Massey also logged considerable time here in the familiar surroundings of the Sportsman pits. “Last
year I also helped tune Chase Copeland’s Alcohol Dragster, the car I used to drive before I went Top Fuel,” Massey said. “The majority of races I went to, I’d go to with him, helping service cylinder heads, working on the motor and trying to tune the car. And last year we actually won the (Lucas Oil Drag Racing Series) event (at the Motorplex) in that car. So, I won an event here as a semi-crew chief last year but I’ve never actually won an event driving.”
Massey is, in fact, 0-2 at the Motorplex in Top Fuel, advancing to the semifinals in 2009 after suffering a first-round loss in his NHRA debut in 2008. “But I’ve been to the final round here in my Top Alcohol Dragster, I did very well in my Jr. Dragster days here – I won the track championship and Rookie of the Year in 1997,” Massey said. “Had fun many years Bracket Racing with my Super Comp Dragster – so I have a lot of history here. I’ve been down that racetrack a lot more times probably than a lot of racers I’m going to be racing against.

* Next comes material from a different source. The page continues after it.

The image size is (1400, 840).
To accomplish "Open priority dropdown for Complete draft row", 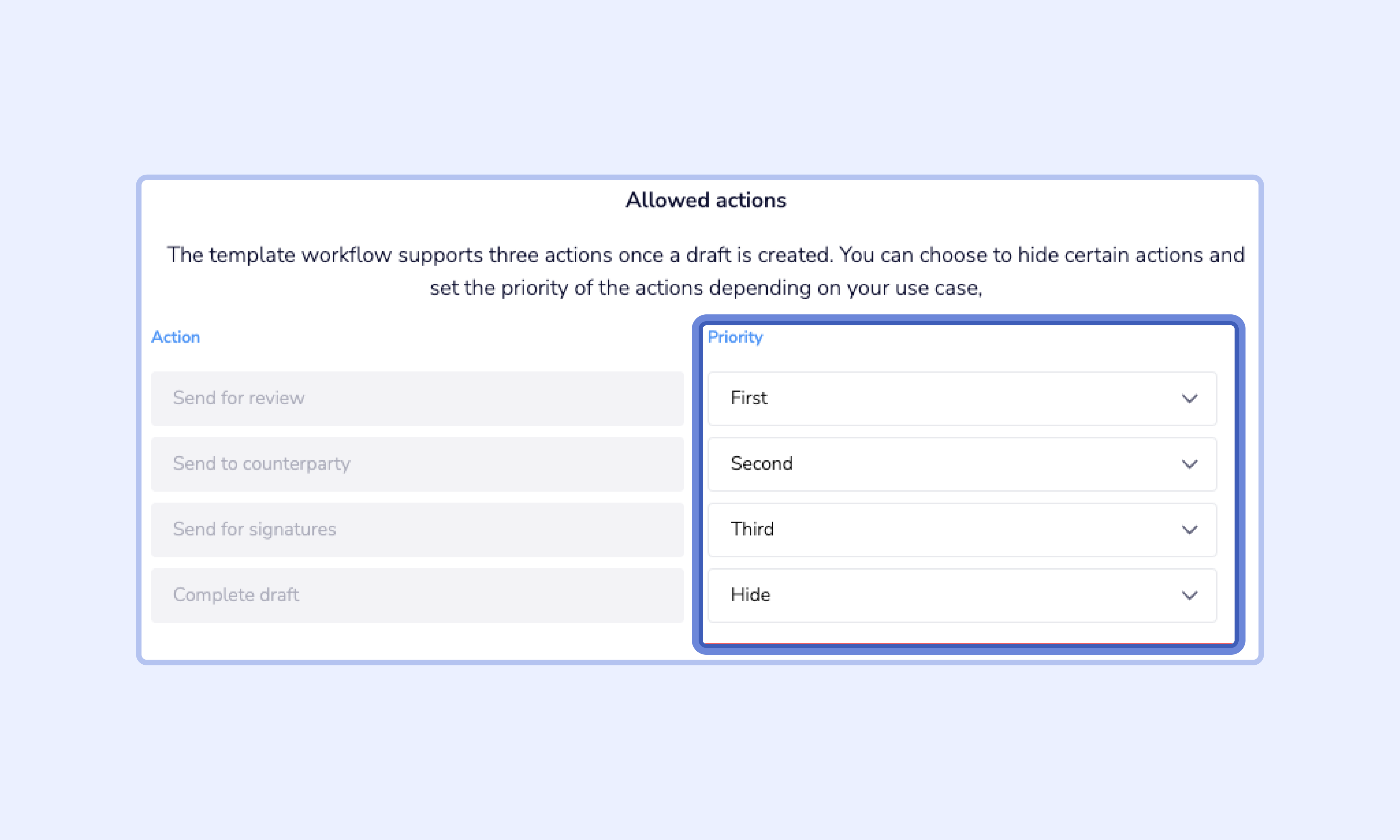I will click(x=961, y=595).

“I grew up racing in Division 4, from the Alcohol Dragster ranks and Funny Car ranks, and then my Bracket Racing when I was younger. So all the Sportsman racers that are racing and parked out there –those are all my friends. Those are my family. My entire racing family is going to be out here supporting me, and it’s great to be here amongst all my friends and family.”
Massey, whose car is tuned by Todd Okuhara and Phil Shuler, is getting comfortable with the notion he is a bona fide title contender on a team featuring seven-time Top Fuel world champion Tony Schumacher. Massey also knows he can match reaction and elapsed time numbers against three-time/reigning champion Larry Dixon of Al-Anabi Racing.
“It’s kind of hard to fathom that,” said Massey, whose 33-14 won/loss record this season trails only Brown (41-11) and Worsham (40-11). “I mean, that’s amazing to say, ‘I’m driving a Top Fuel car for Don Schumacher and I’ve won three national events.’ But hey, I’ve got an actual legit shot to win the world championship in the NHRA _ and that’s unbelievable in my mind. I always say I’m living the dream. Literally, I’m living a dream.
“But there’s one thing about it – it’s real. I’m really doing it. I’m really driving the FRAM car that has a shot for the championship. And it’s one of the baddest hot rods in the country right now. If we get up there and do our normal thing and hit the gas, everything should pan out. Winning at Texas Motorplex in a Top Fuel dragster is something I’ve always dreamed of doing. This is where I got my first sight – my first fix – of nitro.
“And I see it in little kids’ faces now, when they come up to the ropes and get my autograph. It’s just unbelievable to have that experience. Whenever I see a kid’s face light-up after seeing a race car or feeling the power or getting my autograph it reminds me of my first time at 4-years-old and coming out here at Texas Motorplex and experiencing that, too, just like they are.
“That’s what brought me into the sport. That’s what brought me to where I am now.”